What there won't be is actual context state for these. You have to provide the data as uniforms if you want to use them.

Humus
10-30-2007, 03:43 PM
No. It's much faster to have real alpha test than to do it in shaders.

No, it's faster to kill fragments in the shader. I'm not aware of any reason why alpha test should be faster. Alpha test forces the shader to be executed in full. With discard it can be optimized to various degrees. If you issue the discard at the top of the shader the hardware could potentially early-out. I believe for instance GF 8000 series do this. ATI cards do run the entire shader, however, at least all texture lookups are killed for dead fragments which saves bandwidth. That's supported in the X1000 series and up IIRC (might be supported in the X800 generation too, don't remember exactly).

It's worth noting that DX10 has removed alpha test. I think it's a good candidate for removal from OpenGL as well.

Humus
10-30-2007, 03:58 PM
Because it's redundant in the face of alpha test?

Alpha test is the redundant feature. It's less flexible and offers no advantage of shader controlled fragment kills. With alpha test you burn an output channel that could be used for something useful. Alpha test is a legacy from the fixed function days.

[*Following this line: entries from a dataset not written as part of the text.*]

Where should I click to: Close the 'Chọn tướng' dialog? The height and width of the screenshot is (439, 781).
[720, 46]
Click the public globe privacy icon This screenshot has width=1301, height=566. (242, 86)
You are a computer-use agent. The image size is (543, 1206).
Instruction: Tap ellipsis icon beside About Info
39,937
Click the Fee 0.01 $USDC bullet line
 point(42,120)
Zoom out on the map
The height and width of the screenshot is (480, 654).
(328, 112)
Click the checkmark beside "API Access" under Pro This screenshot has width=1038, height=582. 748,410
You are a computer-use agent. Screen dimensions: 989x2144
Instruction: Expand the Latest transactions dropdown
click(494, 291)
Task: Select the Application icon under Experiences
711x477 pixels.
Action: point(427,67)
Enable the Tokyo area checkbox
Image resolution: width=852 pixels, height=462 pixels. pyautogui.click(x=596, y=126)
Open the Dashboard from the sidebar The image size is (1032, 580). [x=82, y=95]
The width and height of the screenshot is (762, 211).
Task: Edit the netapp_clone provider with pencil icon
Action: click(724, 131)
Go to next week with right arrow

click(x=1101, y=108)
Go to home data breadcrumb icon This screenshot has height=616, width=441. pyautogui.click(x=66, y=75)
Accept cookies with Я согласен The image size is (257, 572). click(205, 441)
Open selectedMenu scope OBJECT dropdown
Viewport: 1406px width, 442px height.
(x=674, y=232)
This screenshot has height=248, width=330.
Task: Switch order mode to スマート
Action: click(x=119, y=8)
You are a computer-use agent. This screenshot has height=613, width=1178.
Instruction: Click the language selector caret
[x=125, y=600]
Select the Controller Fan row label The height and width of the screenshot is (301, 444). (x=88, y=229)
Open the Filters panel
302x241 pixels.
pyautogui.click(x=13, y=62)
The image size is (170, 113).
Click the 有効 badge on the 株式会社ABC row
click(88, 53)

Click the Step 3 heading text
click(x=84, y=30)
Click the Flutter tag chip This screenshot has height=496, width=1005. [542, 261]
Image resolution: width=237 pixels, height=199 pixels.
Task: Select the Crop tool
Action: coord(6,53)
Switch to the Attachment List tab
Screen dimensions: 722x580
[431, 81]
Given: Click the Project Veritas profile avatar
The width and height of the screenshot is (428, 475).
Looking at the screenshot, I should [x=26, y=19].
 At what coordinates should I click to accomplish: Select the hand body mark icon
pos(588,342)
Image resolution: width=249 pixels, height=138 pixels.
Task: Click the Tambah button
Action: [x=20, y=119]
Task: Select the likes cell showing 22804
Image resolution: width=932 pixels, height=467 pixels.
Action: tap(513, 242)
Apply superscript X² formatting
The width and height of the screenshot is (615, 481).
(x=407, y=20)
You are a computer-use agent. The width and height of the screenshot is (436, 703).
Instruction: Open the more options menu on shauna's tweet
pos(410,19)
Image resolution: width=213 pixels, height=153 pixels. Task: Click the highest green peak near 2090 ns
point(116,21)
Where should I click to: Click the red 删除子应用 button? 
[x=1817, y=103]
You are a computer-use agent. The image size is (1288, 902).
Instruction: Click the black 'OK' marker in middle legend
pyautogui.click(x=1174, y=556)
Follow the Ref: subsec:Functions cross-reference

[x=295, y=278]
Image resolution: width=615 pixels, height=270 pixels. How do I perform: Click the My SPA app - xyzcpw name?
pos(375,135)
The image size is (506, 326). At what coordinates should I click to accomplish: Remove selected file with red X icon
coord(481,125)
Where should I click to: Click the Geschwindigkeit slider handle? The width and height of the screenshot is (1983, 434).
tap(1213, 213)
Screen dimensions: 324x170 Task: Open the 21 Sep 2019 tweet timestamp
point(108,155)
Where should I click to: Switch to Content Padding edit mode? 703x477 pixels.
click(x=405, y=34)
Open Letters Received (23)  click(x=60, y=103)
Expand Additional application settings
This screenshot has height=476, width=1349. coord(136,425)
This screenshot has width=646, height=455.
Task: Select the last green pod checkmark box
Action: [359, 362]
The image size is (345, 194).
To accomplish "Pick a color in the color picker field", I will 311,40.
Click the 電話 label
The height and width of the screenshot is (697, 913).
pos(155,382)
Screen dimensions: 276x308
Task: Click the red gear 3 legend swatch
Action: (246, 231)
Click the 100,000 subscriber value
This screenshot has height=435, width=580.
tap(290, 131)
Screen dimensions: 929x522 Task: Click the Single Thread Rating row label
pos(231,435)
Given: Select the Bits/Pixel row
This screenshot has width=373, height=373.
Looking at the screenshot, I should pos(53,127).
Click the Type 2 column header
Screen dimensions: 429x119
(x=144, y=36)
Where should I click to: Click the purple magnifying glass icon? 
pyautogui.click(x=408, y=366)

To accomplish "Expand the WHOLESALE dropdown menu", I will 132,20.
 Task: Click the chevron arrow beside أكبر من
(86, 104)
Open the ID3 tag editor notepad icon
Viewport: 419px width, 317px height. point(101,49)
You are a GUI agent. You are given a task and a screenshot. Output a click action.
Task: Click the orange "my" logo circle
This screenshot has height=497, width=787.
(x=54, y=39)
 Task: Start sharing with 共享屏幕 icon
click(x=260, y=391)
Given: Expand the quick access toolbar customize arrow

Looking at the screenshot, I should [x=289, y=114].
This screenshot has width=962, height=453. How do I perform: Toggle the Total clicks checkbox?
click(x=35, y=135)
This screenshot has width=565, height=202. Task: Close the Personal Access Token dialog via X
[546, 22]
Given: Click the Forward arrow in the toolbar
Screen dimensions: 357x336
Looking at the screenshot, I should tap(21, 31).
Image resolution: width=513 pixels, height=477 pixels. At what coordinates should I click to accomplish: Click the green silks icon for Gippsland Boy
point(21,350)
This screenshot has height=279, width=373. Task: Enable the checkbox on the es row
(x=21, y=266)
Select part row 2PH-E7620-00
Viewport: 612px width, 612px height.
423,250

You may as well say that you should do depth testing in shaders simply because you can.

Except that kills z-optimizations and is incompatible with multisampling. There are no particular "alpha-test optimizations" that the hardware does, it's rather the case that alpha-test is more of a headache for the hardware.


That alpha test hardware is there, it's fast, and it doesn't require a shader conditional followed by a discard. There's no reason not to expose it.

The conditional could be removed if OpenGL exposed a clip() equivalent that's available in DX, if the compiler isn't smart enough to convert your conditional to a clip() under the hood anyway. Btw, I disagree with the "fast" part. It's slow and provided for compatibility with legacy applications. It's a good candidate for removal from hardware as well.

ZbuffeR
10-30-2007, 04:03 PM
- S3TC is a required texture compression format


I think that's a really bad idea if you want to release OpenGL 3 before 2017.
S3TC is patented. It would be impossible to implement OpenGL without a patent licence.
Example: This means that Mesa can't go do OpenGL 3 and thus all the Linux drivers based on it won't support OpenGL 3.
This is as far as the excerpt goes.